PASSAGE SHOWN »
Franklin said he knew the young attorney had a passion for music not just as an entertainment lawyer but also as a musician and had a studio engineer’s perspective.
“It’s one thing to know entertainment law, but it’s another altogether to know music,” said Franklin.
The phone call soon led to Graves, Silas, Silas’ wife, Alicia Stapleton, and Franklin waiting to board a plane to New York less than 48 hours after their initial conversation. He admits he and his wife, Eyra, were surprised by the sudden turn of events. However, there was little time to process.
“We’re in the airport and Brad is dressed like a manager. Silas was dressed like an artist, and I was dressed like a lawyer,” Graves laughs. “We all looked the part.”
Once in New York, the group was picked up by a chauffeur and dropped off at RCA/Sony headquarters with luggage in tow.
“We walked in there like we just hitchhiked,” he said before laughing. “I walked in like a super fan taking pictures of the Sony sign. It’s all these things…dreams you have, starting as a producer, which evolved into entertainment law and you see it playing out into a situation you could have never imagined. None of us planned it happening this way.”
After listening to Dear Silas’ Album “The Last Cherry Blossom,” with talent scout K.J. Jadav, artist & repertoire for RCA, and the labels CEO, it was time for negotiations.
“I literally got up and went to the restroom and threw up. It’s my first time doing a major label record deal, and I imagined the worse,” he divulged. “I thought I would walk into the room with 10 sophisticated New York lawyers and it’s just me.”
Calling his father for advice, he received just the push he needed. “The only thing my dad said was, ‘This is what you wanted. You know what to do,’ and he hung up the phone.”
Graves said he exited the restroom ready to go. Apprehensions further subsided when he realized it was one attorney, the lead counsel for RCA, and not the 10 he conjured up in his mind.
“I was just trying to make sure Silas and his wife were happy. Trying to make sure we understood what was happening and advising him on what they were proposing,” he said.
The group didn’t leave RCA until 9 p.m. Even still, Graves had to take the nearly 100-page contract with him to his hotel room.
“I had to marry myself to the contract because we were literally flying out the next day. All I could think to myself was ‘I can’t mess this up,’” he said.

SOURCE MATERIAL »
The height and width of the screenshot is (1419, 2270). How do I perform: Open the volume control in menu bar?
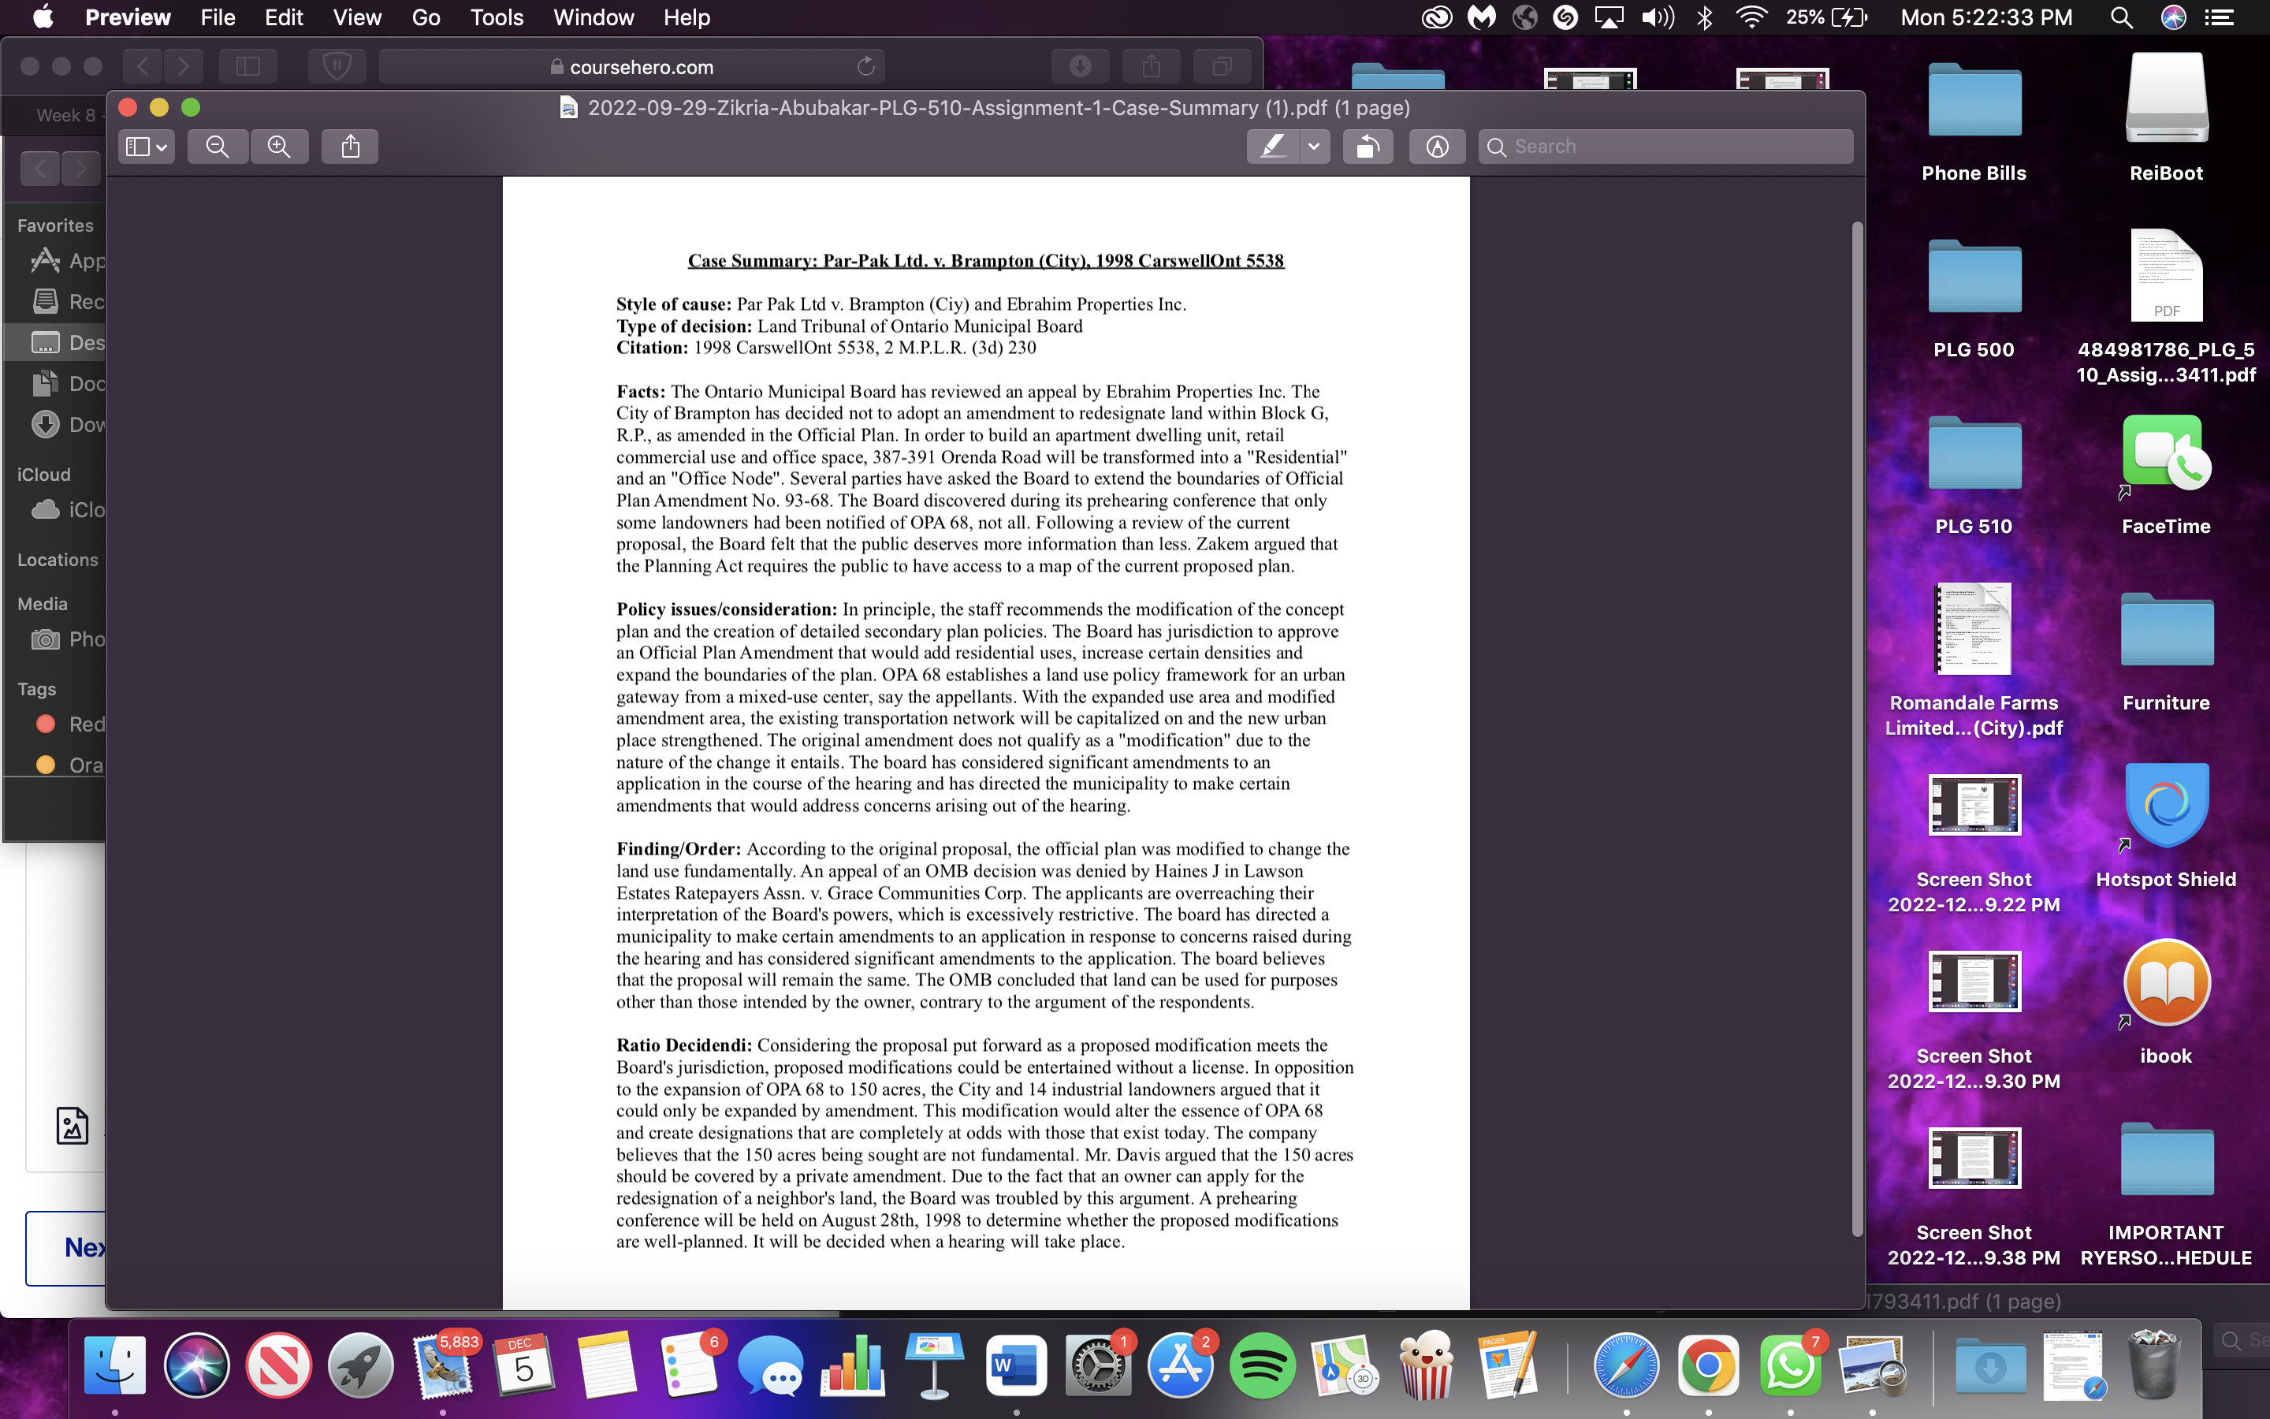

SET PROBLEM » In the passage about the RCA record deal, about how many pages long was the contract Graves took to his hotel room?

WRITTEN REPLY » Nearly 100 pages.